Both the ICA and SSP–SIR methods demonstrated efficacy in removing artifacts under favorable conditions. Figure 4 provides a visual representation of the cleaning results for an example dataset. Figure 5 depicts the relative error due to artifact rejection within the 0–50 ms time interval after the TMS pulse, illustrating the varying sensitivities of ICA and SSP–SIR across different artifact conditions. The figure clearly demonstrates the differential responses of the two methods to specific artifact characteristics; SSP–SIR was particularly sensitive to the shape of the artifact topography, whereas the performance of ICA depended more strongly on the inter-trial variability of the artifact.

Figure 4

Figure 4. The ground truth data, presented in Figure 3A, after being superposed with simulated artifacts (see Figure 3B) and subsequently cleaned using SSP–SIR (A) or ICA (B,C). (B) Shows the ICA-corrected signals in the same y-axes with the SSP–SIR-corrected data for direct comparison, whereas panel C shows the full extent of the ICA results. SSP–SIR can recover especially the global mean field amplitude and channel time courses well in ideal conditions. The topographies are also recovered adequately, albeit they suffer from mild attenuation due to spatial filtering. ICA was able to clearly attenuate even the time-locked artifacts, but there are still clear residual artifact signals left. ICA performed much better in suppressing artifacts that varied across the trials (inter-trial variability $\alpha \approx 1$ ) compared to the visualized condition, (inter-trial variability $\alpha =0$ ), but as the variable artifacts do not average well, visualizing them as average butterfly plots and GMFA curve is not informative.

Figure 5

Figure 5. The mean relative error (RE) between the true ground truth signal and the recovered TMS–EEG responses at the three different tested artifact amplitudes as a function of the signal-space angle between the artifact and neuronal topographies and the inter-trial variability ( $\alpha$ ).
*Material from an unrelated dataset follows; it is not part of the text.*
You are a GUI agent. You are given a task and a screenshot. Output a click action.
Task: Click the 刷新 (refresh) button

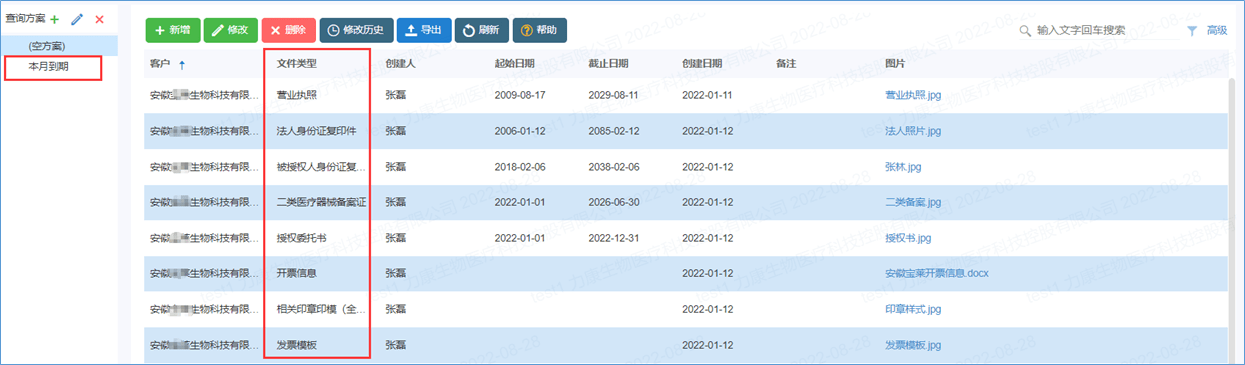482,30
The smaller the angle between the artifact and neuronal topographies, the more similar they are. Panels A,C,E, show the performances of SSP–SIR when rejecting a 50 μV, 250 μV, or 1 mV amplitude artifact, respectively. Panels B,D,F show the corresponding results for ICA. To provide a clear illustration of the variability in results, we applied a log10 transformation to the relative error values. For instance, values of 1, 0, and −1 here correspond to relative errors of 1,000, 100, and 10%, respectively. Note that the colormap scales for different panels differ; the RE of SSP–SIR is overall lower than that of ICA.

As predicted, SSP–SIR resulted in very small RE for the time interval 50–100 ms after the TMS pulse, ranging from 0.06 to 0.18%. However, ICA also performed well within this time interval, yielding RE values of just 0.4 to 1.6%. This suggests that with ICA the possible overcorrection was mainly emphasized in the early time interval (data not shown).

The overall results remained consistent when the preprocessing of the ground truth data relied on ICA instead of SSP–SIR for muscle artifact rejection (data not shown). This suggests that the use of SSP–SIR in the preprocessing of the ground truth data did not introduce bias in favor of SSP–SIR in the simulations.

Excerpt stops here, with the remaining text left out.